Saved entries ->
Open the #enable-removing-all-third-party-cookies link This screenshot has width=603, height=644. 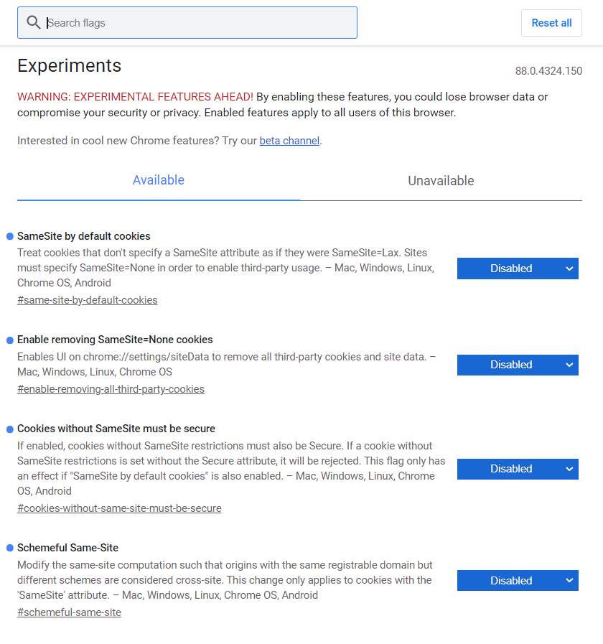(x=111, y=389)
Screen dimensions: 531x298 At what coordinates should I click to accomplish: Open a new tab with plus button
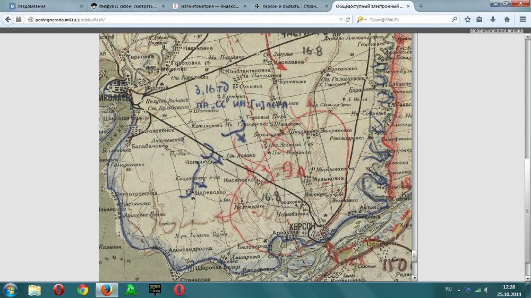(x=421, y=6)
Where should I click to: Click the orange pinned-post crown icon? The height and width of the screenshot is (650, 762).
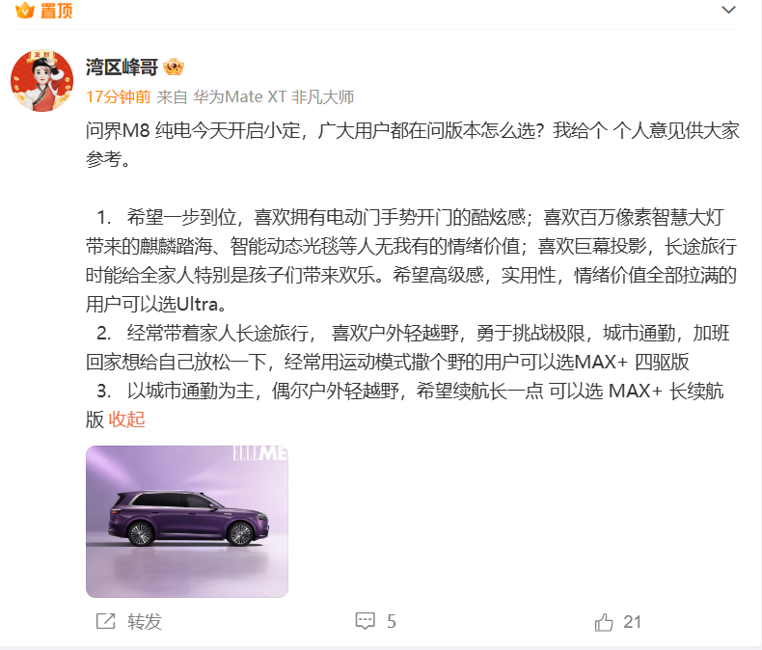click(x=25, y=10)
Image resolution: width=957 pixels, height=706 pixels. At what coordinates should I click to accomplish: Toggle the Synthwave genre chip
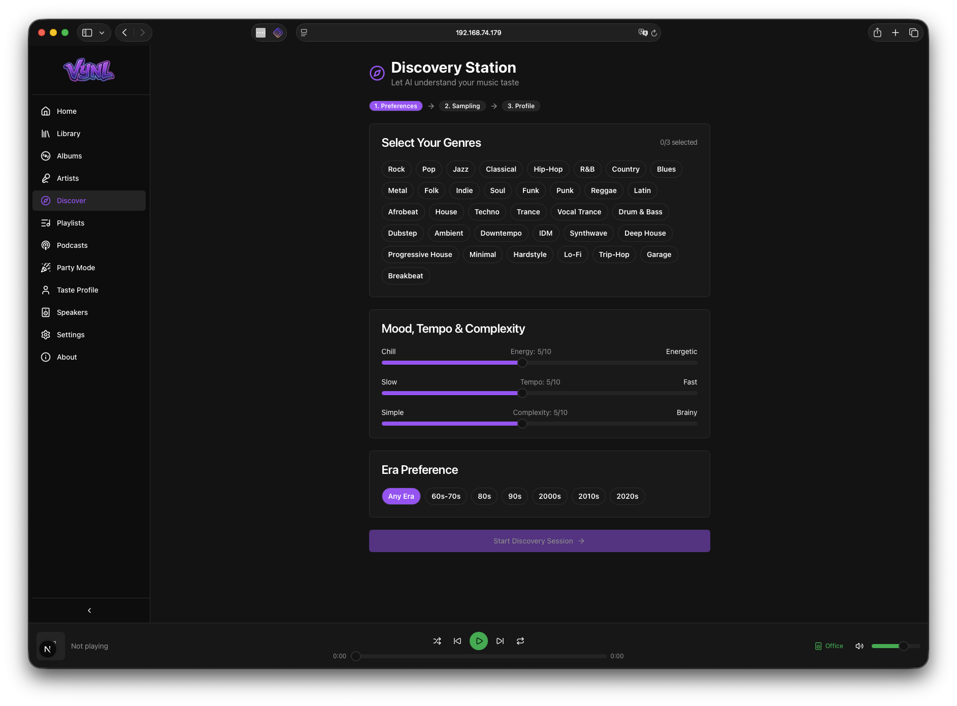[588, 233]
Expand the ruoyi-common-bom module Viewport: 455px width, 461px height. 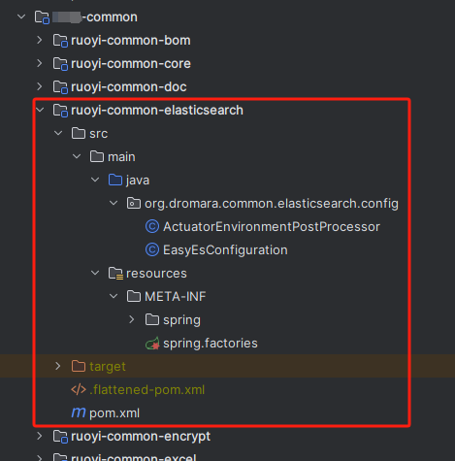tap(40, 40)
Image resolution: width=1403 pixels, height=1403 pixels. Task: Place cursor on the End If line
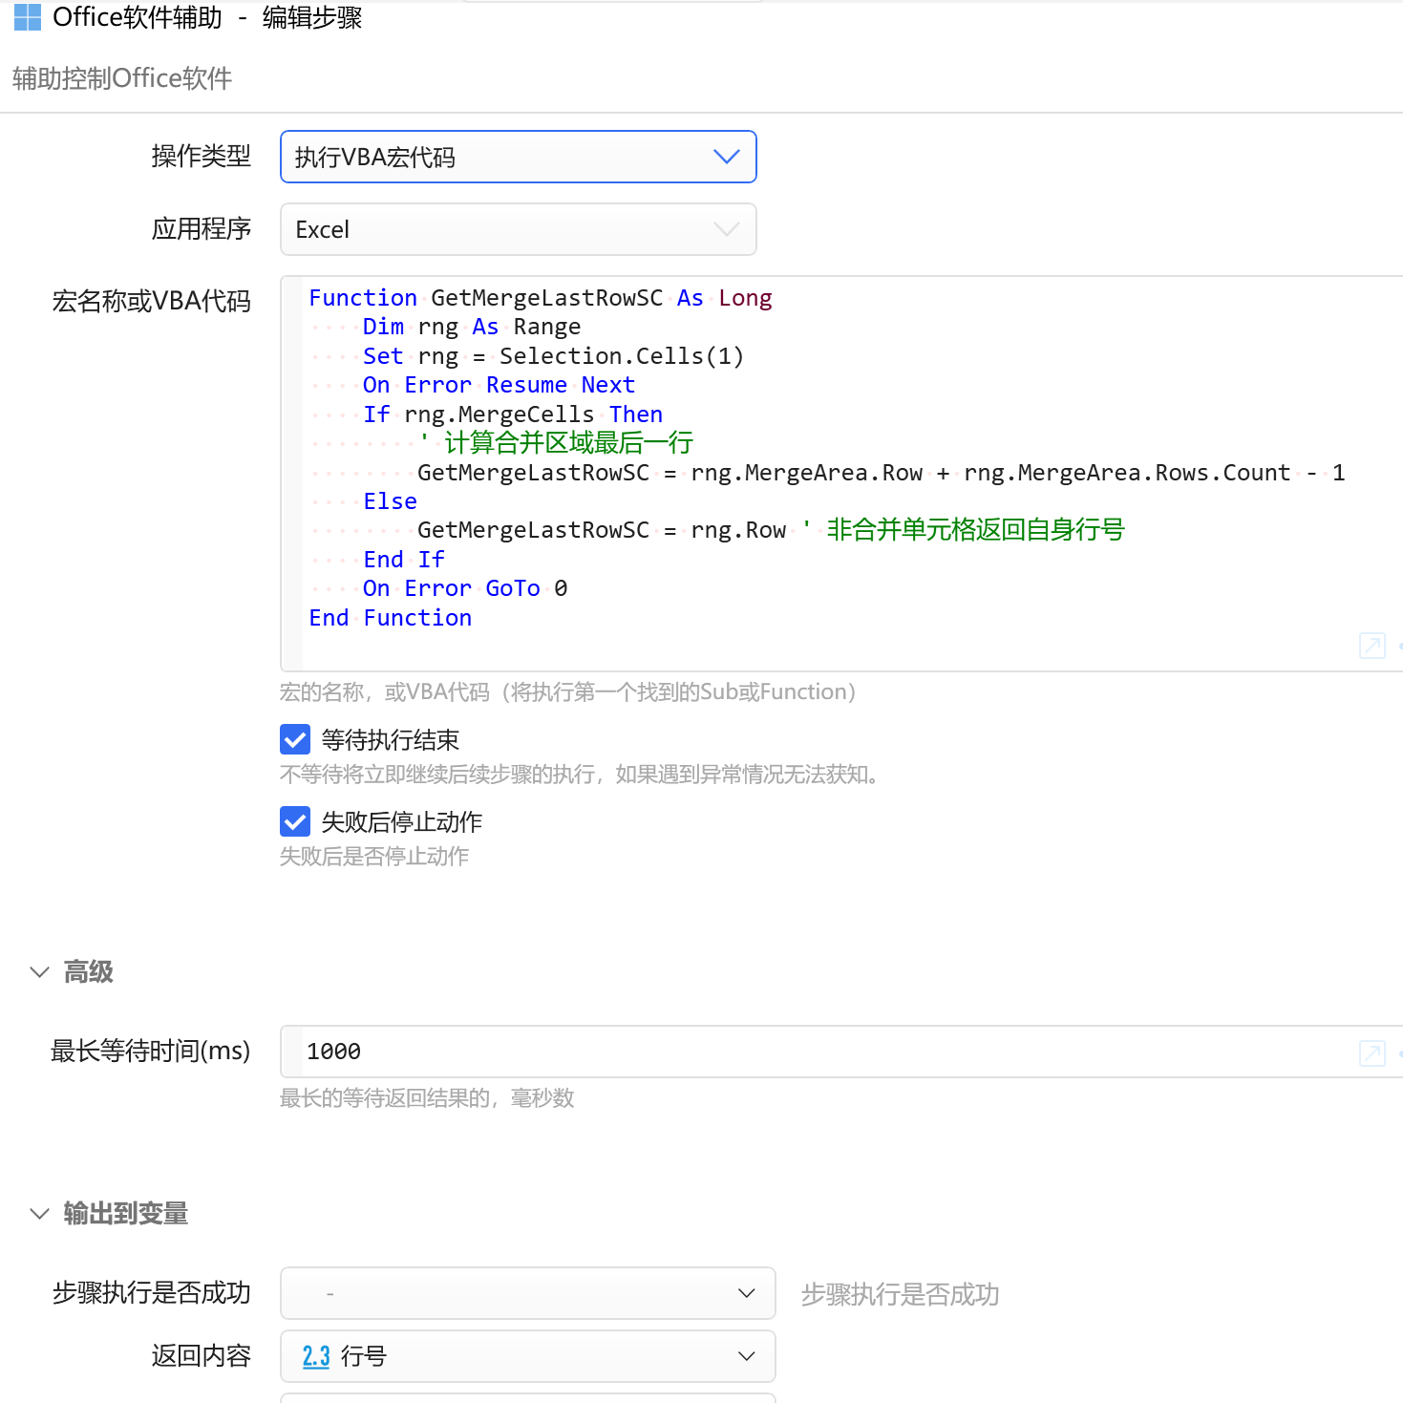pos(403,560)
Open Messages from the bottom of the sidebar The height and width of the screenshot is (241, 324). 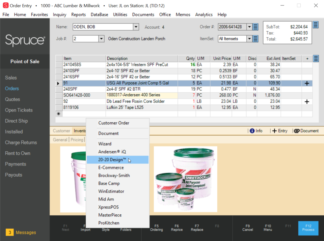tap(20, 232)
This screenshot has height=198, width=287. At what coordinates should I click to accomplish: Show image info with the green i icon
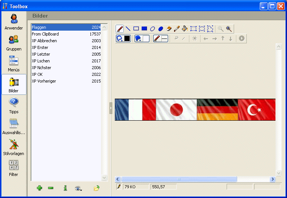point(65,188)
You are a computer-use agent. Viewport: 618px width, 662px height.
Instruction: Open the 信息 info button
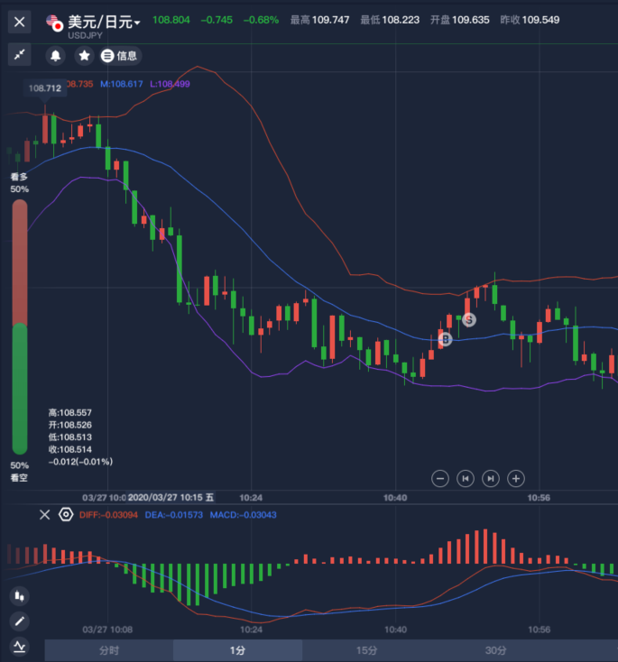(120, 56)
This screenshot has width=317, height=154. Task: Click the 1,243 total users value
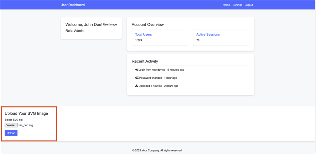(139, 40)
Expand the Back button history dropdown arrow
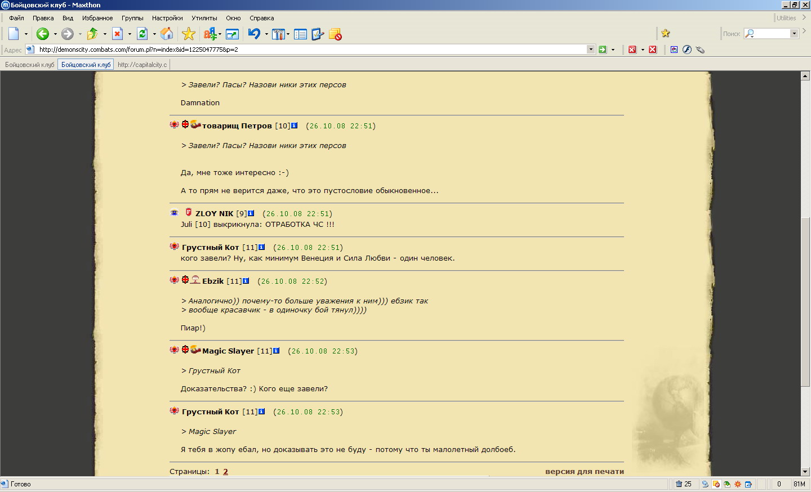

What this task involves -> Starting at the line that holds "This screenshot has height=198, width=287.", retype every line through the end of the data, both ends included. Pictures stay out of the copy.

Written solution ->
This screenshot has height=198, width=287. At what coordinates should I click to accomplish: Show image info with the green i icon
point(65,188)
You are a computer-use agent. Viewport: 618px width, 662px height.
Instruction: Open the 信息 info button
(120, 56)
This screenshot has width=317, height=154. Task: Click the 1,243 total users value
(139, 40)
Expand the Back button history dropdown arrow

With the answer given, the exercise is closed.